H. Schultze-Sauer 04 Oktober 2014, 16:56

Frühpädagogik und das Elend der Welt

Habe Jahrzehnte mit Migranten im pädagogischen Einrichtungen gearbeitet.
Ob in Heimen, Kindertagesstätten, oder beim Jugendamt.
Schon in den 70ger Jahren gab es bei der Stadt München zweisprachige Kindergruppen, mit einem Konzept des Instituts für Frühpädagogik.
Die Förderung von Migrantenkindern in Vorschulen, schon seit Jahrzehnten ein Schwerpunkt.
Ob Ü-Klassen, oder Sprachförderung in Schulen, sowie für Mütter in den Einrichtungen, kostenlos.
Jugendliche Flüchtlinge wurden in Heimen aufgenommen, auch wenn sie offensichtlich das Mindestalter schon längst.
überschritten hatten. Sie bekommen Unterstützung, Begleitung und therapeutische Hilfe. Schul-und Berufsausbildung, Einzelbetreuung im eigenen Appartement, sowie medizinische Versorgung.
Ich bin überzeugt, dass in unserem Land sehr viel für diese Kinder getan wird.

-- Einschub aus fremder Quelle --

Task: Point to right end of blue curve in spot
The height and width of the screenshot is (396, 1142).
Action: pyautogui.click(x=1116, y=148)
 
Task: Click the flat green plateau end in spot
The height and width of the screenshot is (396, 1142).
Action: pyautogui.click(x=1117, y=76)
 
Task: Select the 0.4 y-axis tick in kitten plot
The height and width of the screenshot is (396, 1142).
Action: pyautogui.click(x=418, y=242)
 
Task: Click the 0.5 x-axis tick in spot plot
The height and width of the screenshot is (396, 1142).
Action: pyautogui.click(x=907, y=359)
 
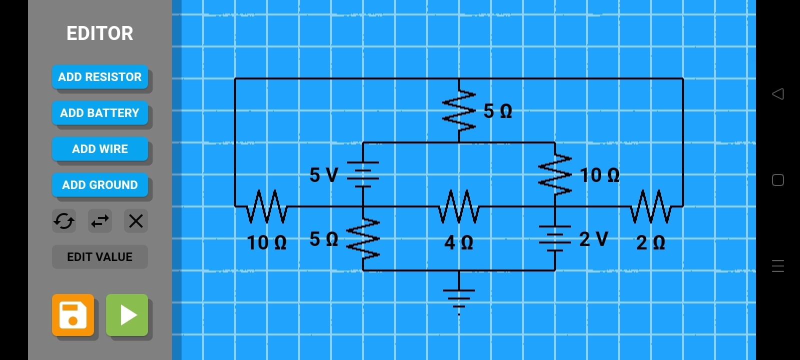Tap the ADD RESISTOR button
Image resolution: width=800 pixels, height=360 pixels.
click(100, 77)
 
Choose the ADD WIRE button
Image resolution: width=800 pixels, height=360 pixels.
click(100, 149)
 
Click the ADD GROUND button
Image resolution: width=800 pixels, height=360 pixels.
click(100, 185)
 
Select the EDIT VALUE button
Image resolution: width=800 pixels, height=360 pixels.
click(100, 257)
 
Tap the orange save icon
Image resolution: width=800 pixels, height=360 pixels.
click(73, 315)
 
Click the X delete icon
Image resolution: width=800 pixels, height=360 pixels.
click(136, 221)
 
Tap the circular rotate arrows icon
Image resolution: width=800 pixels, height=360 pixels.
click(64, 221)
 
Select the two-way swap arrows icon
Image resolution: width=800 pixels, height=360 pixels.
click(100, 221)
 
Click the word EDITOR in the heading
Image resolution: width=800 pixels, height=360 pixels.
click(100, 34)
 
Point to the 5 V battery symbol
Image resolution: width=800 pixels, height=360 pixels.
click(363, 174)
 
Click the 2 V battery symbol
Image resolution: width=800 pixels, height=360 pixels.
click(555, 238)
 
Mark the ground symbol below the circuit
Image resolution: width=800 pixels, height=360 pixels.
click(459, 298)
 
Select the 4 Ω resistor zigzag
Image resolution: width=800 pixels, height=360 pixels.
click(459, 206)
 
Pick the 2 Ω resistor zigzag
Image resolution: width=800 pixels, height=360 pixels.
click(650, 206)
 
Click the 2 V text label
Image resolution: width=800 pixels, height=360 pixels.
click(594, 239)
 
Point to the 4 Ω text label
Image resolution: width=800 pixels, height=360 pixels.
click(458, 243)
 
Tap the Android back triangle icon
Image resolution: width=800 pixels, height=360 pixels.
click(778, 94)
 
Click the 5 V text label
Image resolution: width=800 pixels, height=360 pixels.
click(324, 175)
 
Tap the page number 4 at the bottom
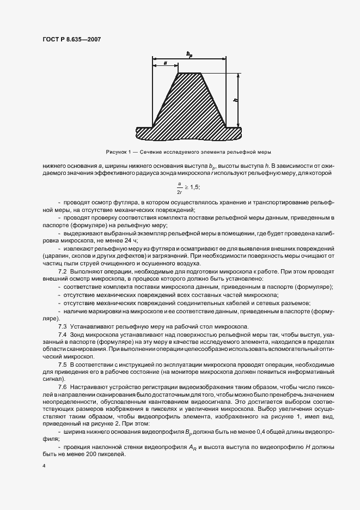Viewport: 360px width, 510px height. tap(43, 466)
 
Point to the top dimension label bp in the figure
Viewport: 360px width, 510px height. tap(188, 53)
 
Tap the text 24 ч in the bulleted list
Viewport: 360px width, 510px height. tap(143, 240)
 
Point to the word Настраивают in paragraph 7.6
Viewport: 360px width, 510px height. tap(89, 386)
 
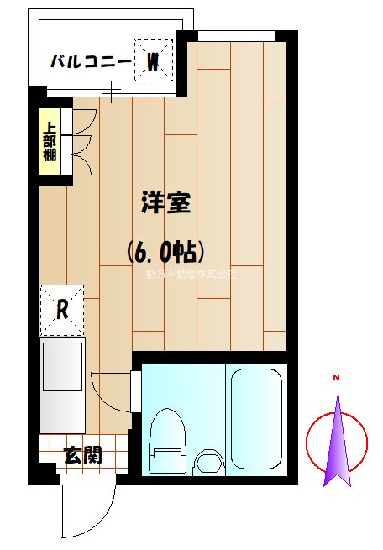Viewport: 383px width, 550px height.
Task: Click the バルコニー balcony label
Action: coord(89,62)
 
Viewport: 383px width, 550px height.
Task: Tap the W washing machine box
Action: coord(154,61)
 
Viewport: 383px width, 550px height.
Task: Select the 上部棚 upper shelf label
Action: coord(50,143)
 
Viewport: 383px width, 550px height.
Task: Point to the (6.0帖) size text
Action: coord(165,250)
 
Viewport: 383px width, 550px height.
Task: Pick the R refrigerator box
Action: coord(62,307)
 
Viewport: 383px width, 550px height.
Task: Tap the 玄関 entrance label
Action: coord(83,456)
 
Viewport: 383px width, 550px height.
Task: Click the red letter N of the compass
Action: coord(336,378)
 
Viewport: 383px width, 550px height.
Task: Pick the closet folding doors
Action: coord(82,143)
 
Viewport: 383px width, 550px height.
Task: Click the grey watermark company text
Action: coord(192,274)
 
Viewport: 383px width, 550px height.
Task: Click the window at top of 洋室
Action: coord(238,35)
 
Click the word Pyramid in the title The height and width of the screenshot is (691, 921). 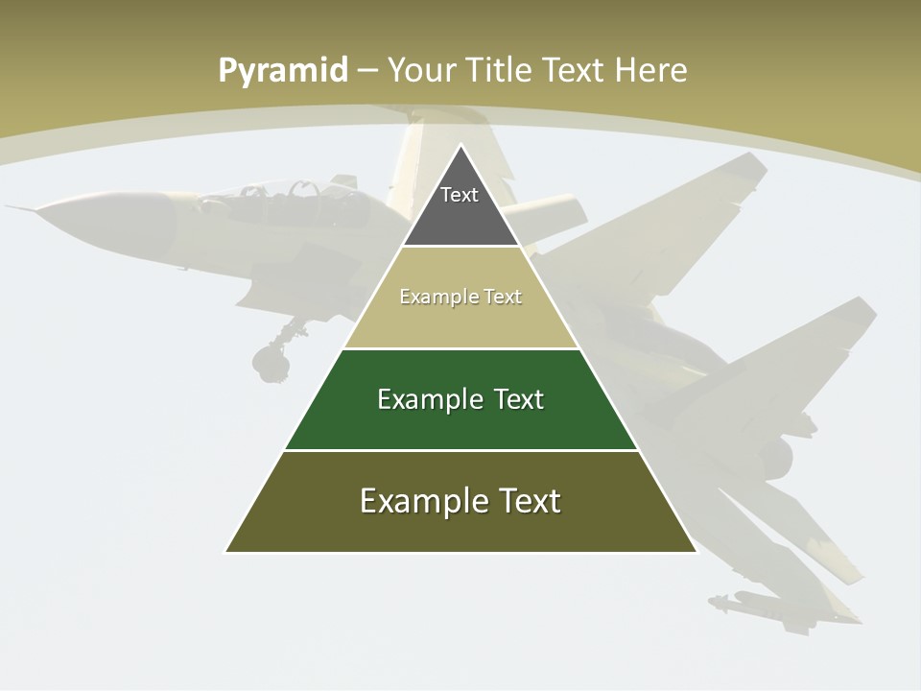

Wie oft musste ich erleben, dass jugendliche Flüchtlinge mit dem LKW über die Grenze kamen und in sozialpädagogischer Begleitung nach Hause geflogen wurden, mehrmals.
Als ehemalige Leitung von Kindertageseinrichtungen weiß ich, dass vorrangig diese Kinder einen Platz bekommen.
Für viele deutsche Familien nicht immer nachvollziehbar. Wir feiern ihre Feste, identifizieren uns mit ihrer Kultur, übersetzten alles in ihre Sprache, bieten das entsprechende Menü.
In Brennpunkten, mit bis zu 80 % Migranten in den Einrichtungen, weiß ich, welche Herausforderung das sein kann.
Heute bin ich in Rente und liebe den Kontakt mit Menschen anderer Kulturen. In einem African Kabarett tausche ich mich weiterhin mit den aktuellen Themen dieser Menschen auseinander. Organisiere zwei-sprachige Veranstaltungen, z.B. arabisch-deutsch.
Man sollte dieses Thema leben, statt die Verantwortung immer jemandem zuzuschieben.
Sicher ist es nie genug.
Doch, man sollte auch Mal benennen, was getan wird.